Uitspraak
RECHTBANK ZEELAND-WEST-BRABANT
[betrokkene]
Rechtbank Zeeland-West-Brabant
In deze zaak heeft de kantonrechter van de Rechtbank Zeeland-West-Brabant op 23 april 2024 uitspraak gedaan over een beroep tegen een verkeersboete. De betrokkene had een administratieve sanctie opgelegd gekregen voor het rijden op het trottoir op 11 juli 2021 in Tilburg. Na het opleggen van de boete heeft de betrokkene beroep ingesteld bij de officier van justitie, die het beroep ongegrond verklaarde.
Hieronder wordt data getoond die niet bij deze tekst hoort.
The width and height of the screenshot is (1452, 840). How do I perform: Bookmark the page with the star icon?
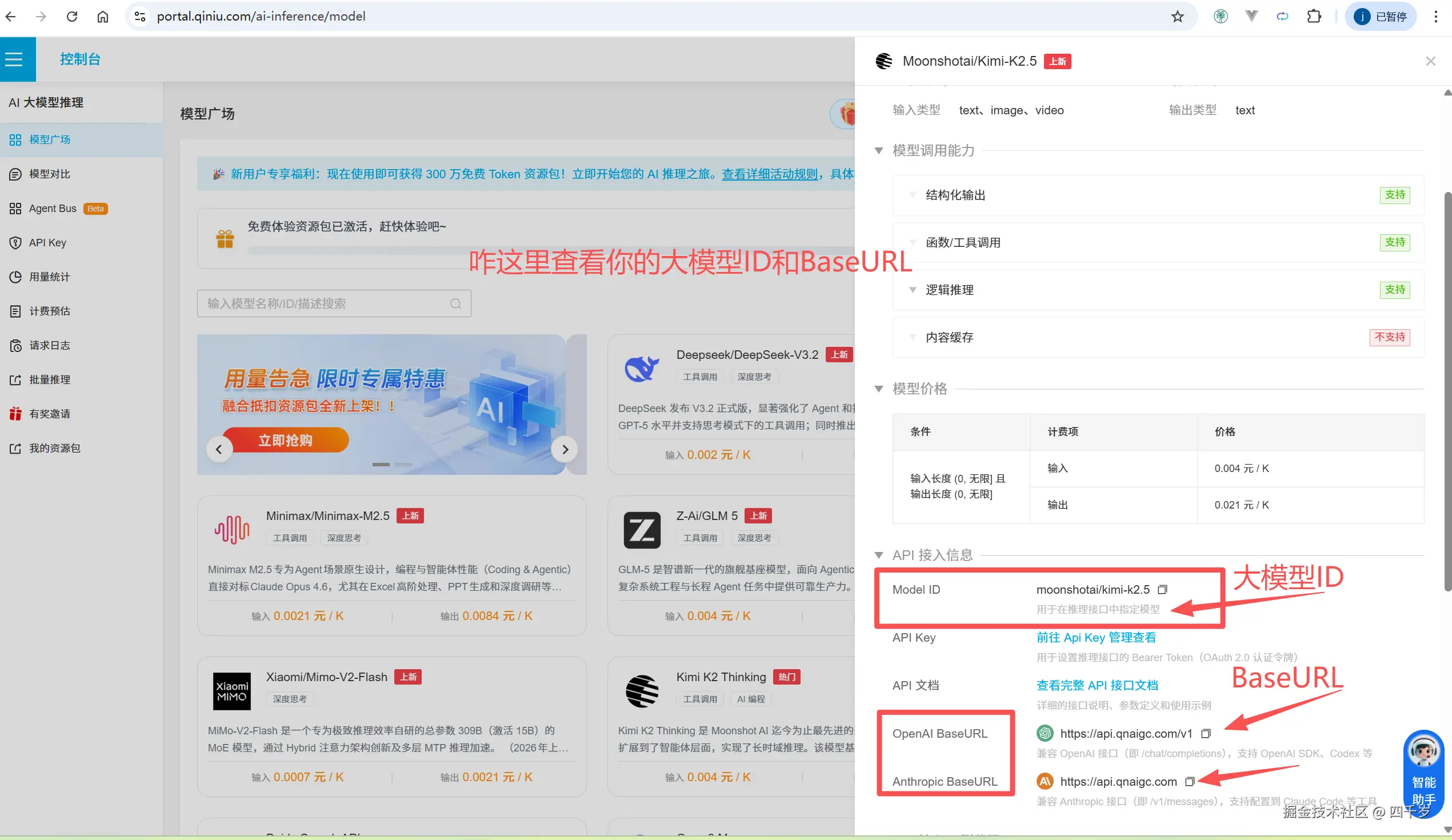click(1177, 16)
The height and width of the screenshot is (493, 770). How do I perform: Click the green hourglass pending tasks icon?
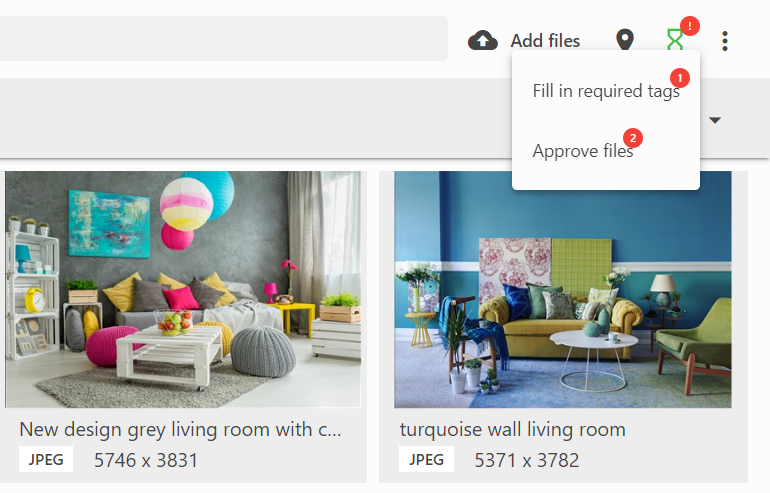point(675,40)
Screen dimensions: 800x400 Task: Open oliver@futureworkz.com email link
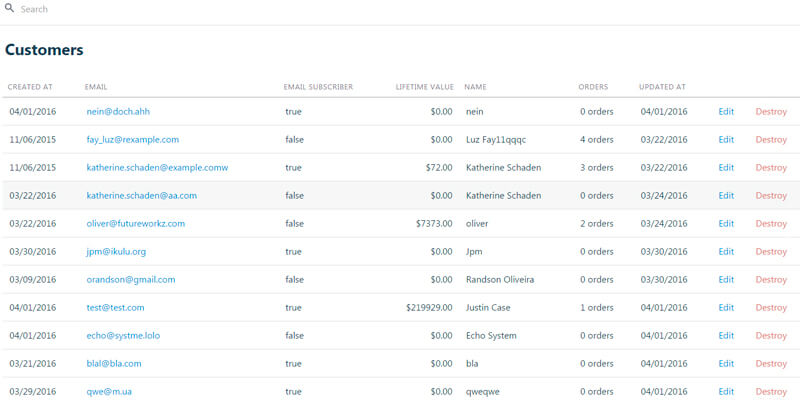coord(136,224)

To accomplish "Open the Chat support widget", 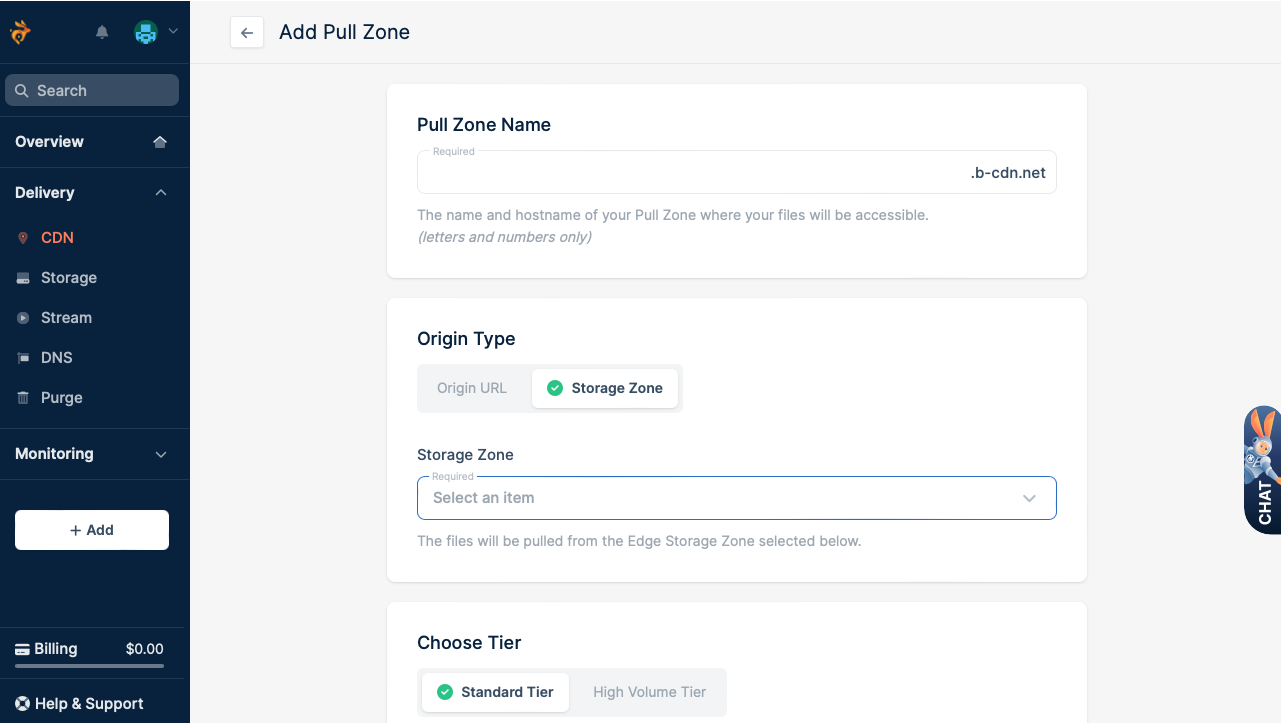I will [1263, 470].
Hierna heeft de betrokkene beroep ingesteld bij de kantonrechter, maar is niet verschenen op de zitting.
De kantonrechter heeft vastgesteld dat het beroep te laat is ingediend. Volgens artikel 6:7 van de Algemene wet bestuursrecht (Awb) geldt er een termijn van zes weken voor het indienen van beroep, die in dit geval eindigde op 13 april 2022. Het beroepschrift is echter pas op 7 april 2023 ontvangen, wat meer dan een jaar te laat is. De zittingsvertegenwoordiger heeft verzocht om het beroep niet-ontvankelijk te verklaren, omdat er geen geldige reden is aangevoerd voor de te late indiening.
De kantonrechter heeft overwogen dat de betrokkene niet aannemelijk heeft gemaakt dat er bijzondere omstandigheden waren die het te laat indienen van het beroep zouden rechtvaardigen. Aangezien de betrokkene niet is verschenen en geen argumenten heeft aangedragen, heeft de kantonrechter geoordeeld dat het beroep niet-ontvankelijk moet worden verklaard. Dit betekent dat de rechter niet toekomt aan de inhoudelijke beoordeling van de boete zelf.